Are you a praying person? There are so many different ways we can pray. I remember back in youth group days, we had a prayer time called “popcorn prayer”. This was a time of prayer when anyone could jump in a pray a quick prayer for whatever was on their heart. Of course God hears these types of prayers and any quick prayers we say as we face dilemmas during our days. But, are you a praying person like Daniel?
In the book of Daniel, we find that Daniel had a regular prayer habit. He could be found praying three times a day (which ultimately led him to the lion’s den). His prayer is what we read today in chapter 9:1-19. The prayer in this chapter is far more detailed and inspired from the Word of God than my “popcorn prayers” were back in the day.
Sometimes our prayers flow from our own feelings and emotions at that moment. But, when we look at Daniel’s prayer, we see that his prayer flows from spending time in God’s Word. While Daniel was reading God’s word in the book of Jeremiah, he realized that what he was reading was just about to be fulfilled. The 70 years serving the king of Babylon was almost completed.
This entire land will become a desolate wasteland. Israel and her neighboring lands will serve the king of Babylon for seventy years. “Then, after the seventy years of captivity are over, I will punish the king of Babylon and his people for their sins,” says the Lord. “I will make the country of the Babylonians a wasteland forever.
Because Daniel believed they are about to be punished, he prays. He prays much more than a one sentence “popcorn prayer.” Daniel prays in earnest for his people. He prays that God would forgive the people. He puts himself in the place of all the people and pleads with God to intercede.
Daniel puts himself in the middle of the nation’s sin. He does not put the sin on all the other people, he includes himself in the sin.
But we have sinned and done wrong. We have rebelled against you and scorned your commands and regulations.

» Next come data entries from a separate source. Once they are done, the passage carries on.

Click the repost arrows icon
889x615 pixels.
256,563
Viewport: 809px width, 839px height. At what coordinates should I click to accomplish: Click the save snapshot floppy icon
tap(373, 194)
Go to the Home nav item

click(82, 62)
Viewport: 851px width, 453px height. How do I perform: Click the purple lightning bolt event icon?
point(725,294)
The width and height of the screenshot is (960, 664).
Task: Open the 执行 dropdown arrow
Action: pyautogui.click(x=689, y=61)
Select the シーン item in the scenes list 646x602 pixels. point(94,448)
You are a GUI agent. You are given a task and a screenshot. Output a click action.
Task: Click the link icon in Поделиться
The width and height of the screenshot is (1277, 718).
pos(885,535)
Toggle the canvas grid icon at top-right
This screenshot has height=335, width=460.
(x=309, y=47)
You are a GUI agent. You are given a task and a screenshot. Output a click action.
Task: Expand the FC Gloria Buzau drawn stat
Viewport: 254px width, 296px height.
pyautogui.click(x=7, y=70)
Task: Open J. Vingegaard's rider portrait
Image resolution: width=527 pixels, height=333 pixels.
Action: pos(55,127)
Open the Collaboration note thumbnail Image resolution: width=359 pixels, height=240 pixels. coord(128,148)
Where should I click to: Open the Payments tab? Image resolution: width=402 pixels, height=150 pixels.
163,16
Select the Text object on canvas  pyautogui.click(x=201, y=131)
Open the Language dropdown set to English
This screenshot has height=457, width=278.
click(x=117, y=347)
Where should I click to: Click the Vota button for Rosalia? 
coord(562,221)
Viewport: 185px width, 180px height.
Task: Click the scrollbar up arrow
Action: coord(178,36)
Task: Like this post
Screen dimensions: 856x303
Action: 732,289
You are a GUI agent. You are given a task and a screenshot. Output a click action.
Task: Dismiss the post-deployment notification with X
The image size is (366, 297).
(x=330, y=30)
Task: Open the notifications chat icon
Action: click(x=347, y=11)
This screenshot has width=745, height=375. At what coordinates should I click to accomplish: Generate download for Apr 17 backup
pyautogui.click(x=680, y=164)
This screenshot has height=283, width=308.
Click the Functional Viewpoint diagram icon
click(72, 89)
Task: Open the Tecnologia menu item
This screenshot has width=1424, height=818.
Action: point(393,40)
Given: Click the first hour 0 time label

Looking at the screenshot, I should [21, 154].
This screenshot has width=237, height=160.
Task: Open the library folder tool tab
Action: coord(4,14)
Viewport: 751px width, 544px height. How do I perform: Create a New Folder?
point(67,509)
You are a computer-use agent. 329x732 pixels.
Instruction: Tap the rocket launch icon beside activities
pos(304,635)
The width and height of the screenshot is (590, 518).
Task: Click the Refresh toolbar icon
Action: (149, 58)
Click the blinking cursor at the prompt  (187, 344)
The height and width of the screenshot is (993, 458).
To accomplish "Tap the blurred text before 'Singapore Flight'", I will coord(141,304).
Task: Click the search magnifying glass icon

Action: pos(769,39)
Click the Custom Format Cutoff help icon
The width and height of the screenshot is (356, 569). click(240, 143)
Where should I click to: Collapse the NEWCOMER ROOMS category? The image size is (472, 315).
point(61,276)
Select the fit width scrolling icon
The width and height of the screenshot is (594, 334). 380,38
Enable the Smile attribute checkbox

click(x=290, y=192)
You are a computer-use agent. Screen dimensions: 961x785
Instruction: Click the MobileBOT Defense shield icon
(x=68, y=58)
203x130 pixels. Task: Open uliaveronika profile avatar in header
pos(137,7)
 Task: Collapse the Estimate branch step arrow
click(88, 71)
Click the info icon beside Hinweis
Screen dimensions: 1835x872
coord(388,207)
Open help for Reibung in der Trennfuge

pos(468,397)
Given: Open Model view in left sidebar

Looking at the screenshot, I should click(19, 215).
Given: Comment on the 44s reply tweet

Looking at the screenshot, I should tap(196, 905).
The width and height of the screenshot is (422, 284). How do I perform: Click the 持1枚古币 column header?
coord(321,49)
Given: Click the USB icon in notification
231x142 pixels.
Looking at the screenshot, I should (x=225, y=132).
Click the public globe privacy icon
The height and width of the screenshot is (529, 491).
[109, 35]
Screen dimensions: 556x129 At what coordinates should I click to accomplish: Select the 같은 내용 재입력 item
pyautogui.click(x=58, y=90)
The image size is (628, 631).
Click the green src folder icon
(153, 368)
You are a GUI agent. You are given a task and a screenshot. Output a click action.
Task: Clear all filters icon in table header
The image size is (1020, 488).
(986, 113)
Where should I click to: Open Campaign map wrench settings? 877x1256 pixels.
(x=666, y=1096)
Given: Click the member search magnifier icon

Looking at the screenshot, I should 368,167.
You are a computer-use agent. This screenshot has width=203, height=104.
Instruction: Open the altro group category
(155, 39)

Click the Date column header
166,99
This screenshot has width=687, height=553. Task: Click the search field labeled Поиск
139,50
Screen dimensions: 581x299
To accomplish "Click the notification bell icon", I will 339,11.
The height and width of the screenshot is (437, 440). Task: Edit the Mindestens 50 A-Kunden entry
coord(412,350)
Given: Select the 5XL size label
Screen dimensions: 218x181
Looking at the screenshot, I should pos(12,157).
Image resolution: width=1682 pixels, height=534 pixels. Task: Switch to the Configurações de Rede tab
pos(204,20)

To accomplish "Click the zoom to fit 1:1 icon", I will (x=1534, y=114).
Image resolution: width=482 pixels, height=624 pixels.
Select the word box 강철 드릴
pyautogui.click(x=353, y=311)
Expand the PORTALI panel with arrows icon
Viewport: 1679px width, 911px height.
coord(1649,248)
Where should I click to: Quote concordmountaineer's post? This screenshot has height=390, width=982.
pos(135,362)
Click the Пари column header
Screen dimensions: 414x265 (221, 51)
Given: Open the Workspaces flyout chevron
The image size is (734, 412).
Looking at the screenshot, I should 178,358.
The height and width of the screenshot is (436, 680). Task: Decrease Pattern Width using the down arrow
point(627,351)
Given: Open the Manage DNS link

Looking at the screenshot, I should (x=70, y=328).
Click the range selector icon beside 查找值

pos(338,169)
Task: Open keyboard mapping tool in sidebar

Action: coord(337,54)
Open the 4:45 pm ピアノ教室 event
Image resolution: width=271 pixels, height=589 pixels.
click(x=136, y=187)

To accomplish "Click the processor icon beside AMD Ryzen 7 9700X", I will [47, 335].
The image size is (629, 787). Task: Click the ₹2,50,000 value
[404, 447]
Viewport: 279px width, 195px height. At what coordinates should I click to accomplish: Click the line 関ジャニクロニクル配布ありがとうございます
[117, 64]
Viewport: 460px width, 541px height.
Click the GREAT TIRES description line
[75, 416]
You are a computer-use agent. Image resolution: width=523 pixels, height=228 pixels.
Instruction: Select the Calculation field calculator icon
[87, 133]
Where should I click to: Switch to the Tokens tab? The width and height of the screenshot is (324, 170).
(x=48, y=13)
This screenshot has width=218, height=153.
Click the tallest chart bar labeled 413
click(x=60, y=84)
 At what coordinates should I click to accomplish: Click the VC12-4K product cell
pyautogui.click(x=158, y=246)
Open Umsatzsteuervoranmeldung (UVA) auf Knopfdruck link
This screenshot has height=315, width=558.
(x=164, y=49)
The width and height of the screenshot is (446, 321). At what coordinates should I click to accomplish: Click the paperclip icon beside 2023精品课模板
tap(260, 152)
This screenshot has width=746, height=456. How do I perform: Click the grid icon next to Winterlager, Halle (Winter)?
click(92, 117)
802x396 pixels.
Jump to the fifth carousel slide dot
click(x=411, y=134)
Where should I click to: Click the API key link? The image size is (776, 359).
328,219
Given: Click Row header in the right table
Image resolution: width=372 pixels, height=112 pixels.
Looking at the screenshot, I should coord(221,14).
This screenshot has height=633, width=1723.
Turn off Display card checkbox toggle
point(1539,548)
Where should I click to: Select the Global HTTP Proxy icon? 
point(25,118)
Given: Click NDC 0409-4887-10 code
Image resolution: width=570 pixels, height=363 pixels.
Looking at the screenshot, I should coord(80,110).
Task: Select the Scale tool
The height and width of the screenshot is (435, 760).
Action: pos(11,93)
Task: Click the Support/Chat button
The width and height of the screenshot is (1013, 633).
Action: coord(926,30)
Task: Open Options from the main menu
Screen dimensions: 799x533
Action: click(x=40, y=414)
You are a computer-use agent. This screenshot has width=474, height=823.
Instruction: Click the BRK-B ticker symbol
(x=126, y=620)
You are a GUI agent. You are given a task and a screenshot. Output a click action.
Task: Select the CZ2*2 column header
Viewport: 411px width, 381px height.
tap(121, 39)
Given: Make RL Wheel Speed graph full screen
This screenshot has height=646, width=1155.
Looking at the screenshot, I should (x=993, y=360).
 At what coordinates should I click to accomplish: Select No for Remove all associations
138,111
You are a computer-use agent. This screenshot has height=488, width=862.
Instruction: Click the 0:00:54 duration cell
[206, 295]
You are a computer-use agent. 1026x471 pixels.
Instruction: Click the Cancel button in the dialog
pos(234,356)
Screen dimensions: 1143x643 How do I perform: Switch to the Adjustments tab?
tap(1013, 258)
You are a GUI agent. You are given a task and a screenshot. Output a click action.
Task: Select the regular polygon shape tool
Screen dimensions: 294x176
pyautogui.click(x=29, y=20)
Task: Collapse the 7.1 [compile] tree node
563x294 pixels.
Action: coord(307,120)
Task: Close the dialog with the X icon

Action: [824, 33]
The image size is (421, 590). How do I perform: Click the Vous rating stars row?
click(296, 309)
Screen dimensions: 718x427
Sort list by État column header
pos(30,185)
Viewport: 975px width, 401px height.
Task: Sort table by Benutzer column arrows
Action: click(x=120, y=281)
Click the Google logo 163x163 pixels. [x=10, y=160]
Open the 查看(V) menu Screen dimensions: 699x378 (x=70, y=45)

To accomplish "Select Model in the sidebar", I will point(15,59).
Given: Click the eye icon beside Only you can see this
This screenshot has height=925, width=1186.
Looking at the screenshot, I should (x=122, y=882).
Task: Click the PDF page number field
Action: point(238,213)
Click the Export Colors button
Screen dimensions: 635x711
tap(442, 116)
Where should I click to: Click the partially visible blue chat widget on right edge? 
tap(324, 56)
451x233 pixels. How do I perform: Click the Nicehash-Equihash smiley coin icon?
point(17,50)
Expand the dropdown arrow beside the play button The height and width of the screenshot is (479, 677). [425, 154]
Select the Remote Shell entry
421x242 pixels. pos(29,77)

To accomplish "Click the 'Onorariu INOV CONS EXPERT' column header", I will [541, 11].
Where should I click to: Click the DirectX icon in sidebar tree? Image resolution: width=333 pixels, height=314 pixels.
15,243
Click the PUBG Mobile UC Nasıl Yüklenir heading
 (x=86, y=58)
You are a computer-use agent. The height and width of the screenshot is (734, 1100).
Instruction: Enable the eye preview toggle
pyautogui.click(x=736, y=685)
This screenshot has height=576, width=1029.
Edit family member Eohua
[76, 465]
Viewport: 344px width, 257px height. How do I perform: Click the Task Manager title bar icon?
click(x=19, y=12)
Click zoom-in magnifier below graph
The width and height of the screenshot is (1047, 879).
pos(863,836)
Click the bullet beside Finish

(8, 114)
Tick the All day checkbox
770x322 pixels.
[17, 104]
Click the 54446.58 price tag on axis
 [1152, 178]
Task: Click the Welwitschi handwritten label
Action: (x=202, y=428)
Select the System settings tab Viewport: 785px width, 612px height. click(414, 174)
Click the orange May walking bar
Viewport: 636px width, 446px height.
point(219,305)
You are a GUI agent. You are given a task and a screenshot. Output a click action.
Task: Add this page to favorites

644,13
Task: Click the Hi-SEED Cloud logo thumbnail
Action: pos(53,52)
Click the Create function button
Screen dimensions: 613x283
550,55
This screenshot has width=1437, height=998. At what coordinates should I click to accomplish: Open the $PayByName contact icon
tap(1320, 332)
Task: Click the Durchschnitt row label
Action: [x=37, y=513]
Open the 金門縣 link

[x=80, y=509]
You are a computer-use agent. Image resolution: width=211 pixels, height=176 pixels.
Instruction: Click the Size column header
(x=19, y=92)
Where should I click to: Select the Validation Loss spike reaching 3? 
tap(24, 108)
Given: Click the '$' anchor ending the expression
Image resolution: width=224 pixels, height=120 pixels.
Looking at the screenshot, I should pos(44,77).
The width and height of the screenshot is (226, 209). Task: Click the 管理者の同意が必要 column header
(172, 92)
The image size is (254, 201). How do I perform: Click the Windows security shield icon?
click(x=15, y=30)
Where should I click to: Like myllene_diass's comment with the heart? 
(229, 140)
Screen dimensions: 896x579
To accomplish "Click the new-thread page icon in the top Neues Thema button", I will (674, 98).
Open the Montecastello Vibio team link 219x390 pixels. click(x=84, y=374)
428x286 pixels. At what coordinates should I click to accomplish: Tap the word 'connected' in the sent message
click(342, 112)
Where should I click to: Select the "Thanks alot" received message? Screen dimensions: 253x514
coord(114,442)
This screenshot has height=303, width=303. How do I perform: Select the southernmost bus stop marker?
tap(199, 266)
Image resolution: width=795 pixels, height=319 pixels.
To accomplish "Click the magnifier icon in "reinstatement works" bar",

To pray like Daniel prayed, we must take the sin of others upon ourself. Daniel was a righteous man who lived without compromise. Even so, he put others’ sins upon himself and asked God for forgiveness. This is costly for Daniel. He feels the grief. He is overwhelmed with the burden. He is humbled before God. He intercedes for the sins of the people.
Praying to God in any form is a good thing. God loves to hear the cries of His people. Sometimes, the word Jesus is all we can mutter and God hears us. Interceding for others takes time in God’s Word and time on our knees. This type of prayer is humble. May we take more time to intercede for others and be on our knees in prayer for those around us, just as Daniel did.